Ensuite, l’entreprise doit publier une déclaration d’accessibilité sur son site, qui présente la situation actuelle et une feuille de route de mise en conformité. Aujourd’hui, l’objectif est surtout d’informer et d’accompagner les entreprises.

L’accessibilité est souvent perçue comme une contrainte. Peut-elle aussi apporter des bénéfices aux entreprises ?

Elle pousse les entreprises à repenser leur site et leur plateforme. Prenons l’exemple du référencement. Les textes alternatifs des images, qui sont essentiels pour l’accessibilité, améliorent aussi la compréhension du contenu par les moteurs de recherche comme Google. Un site mieux structuré est aussi mieux référencé.

Aujourd’hui, elle est souvent perçue comme une contrainte réglementaire. Mais en réalité, c’est aussi une opportunité.

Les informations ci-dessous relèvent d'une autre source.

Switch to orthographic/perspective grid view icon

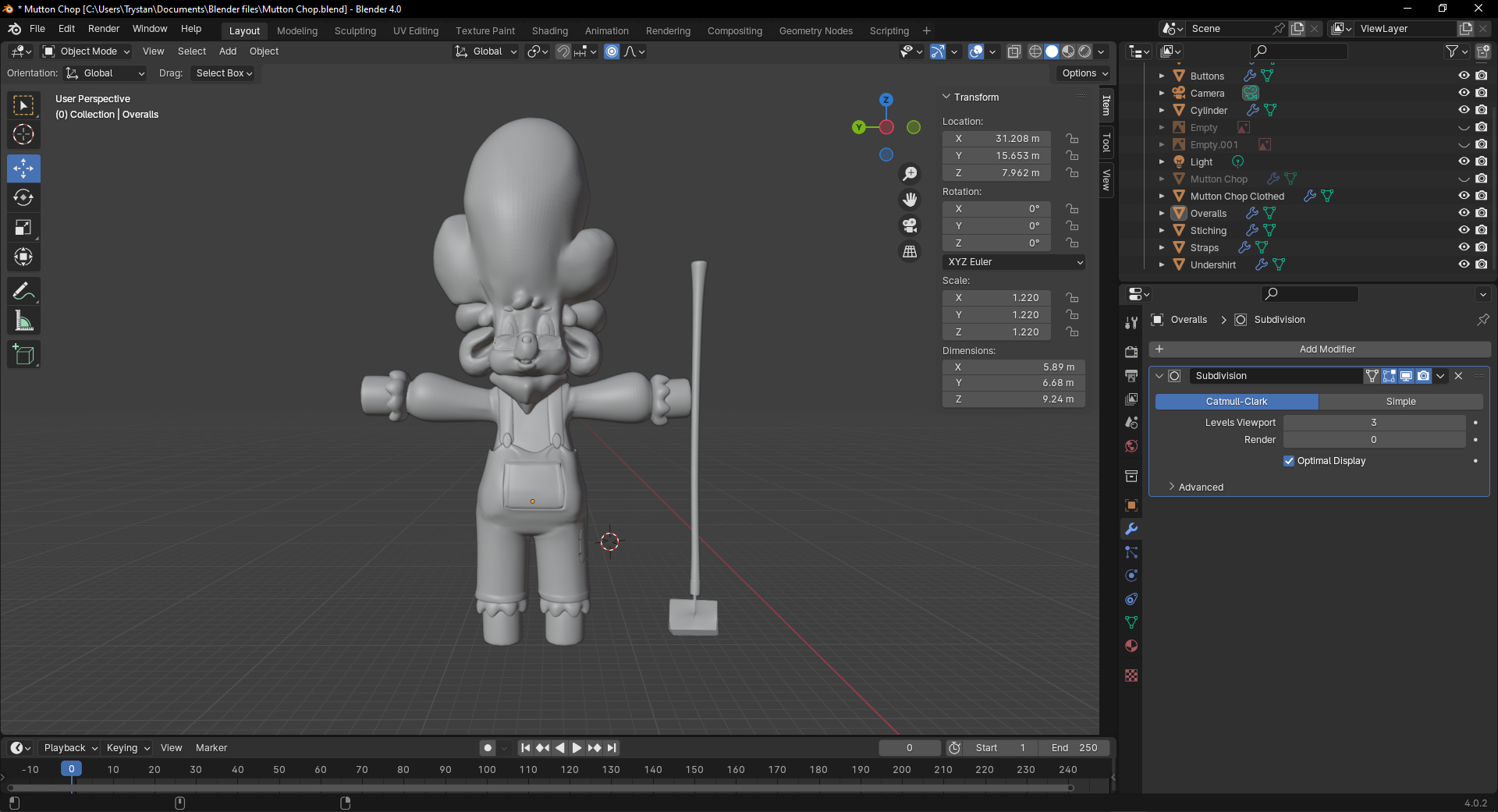coord(910,252)
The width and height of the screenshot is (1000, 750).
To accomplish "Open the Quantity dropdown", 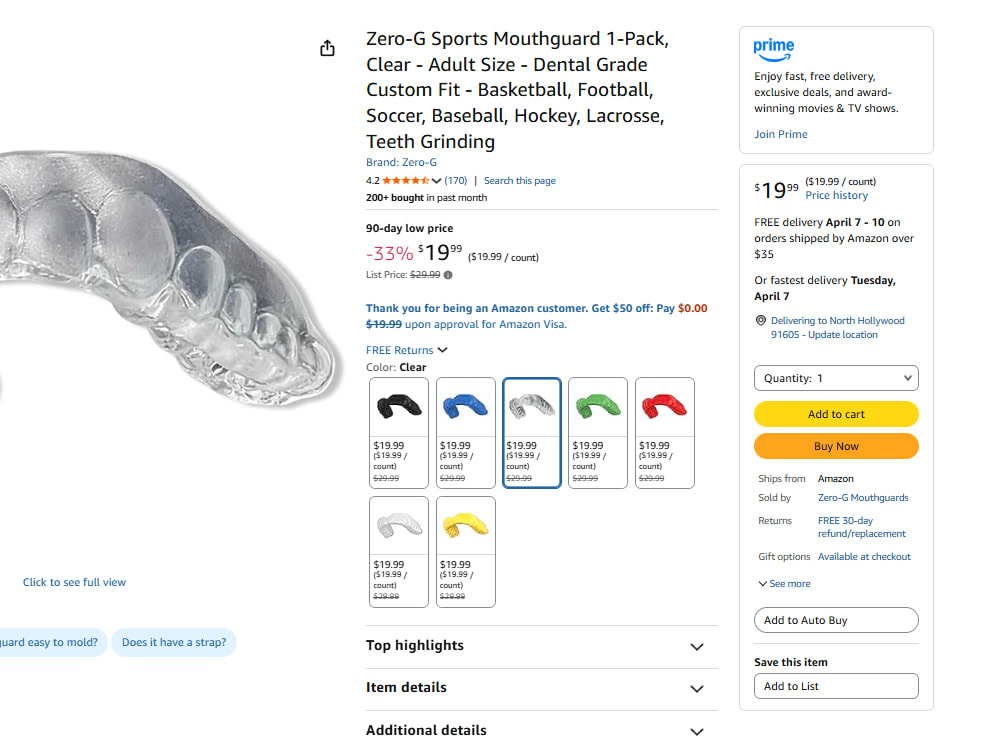I will pyautogui.click(x=836, y=378).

Ensuite, l’accessibilité améliore l’expérience utilisateur. Si une personne peut agrandir le texte ou naviguer facilement, elle va rester plus longtemps sur le site. Le taux de rebond diminue et la performance s’améliore. Nous accompagnons par exemple une banque en ligne qui a travaillé très tôt sur l’accessibilité. Elle est devenue une référence pour de nombreux clients en situation de handicap.

Les personnes handicapées ont les mêmes besoins que tout le monde : elles veulent aussi pouvoir acheter et accéder aux services. Et souvent, les améliorations mises en place bénéficient à tous.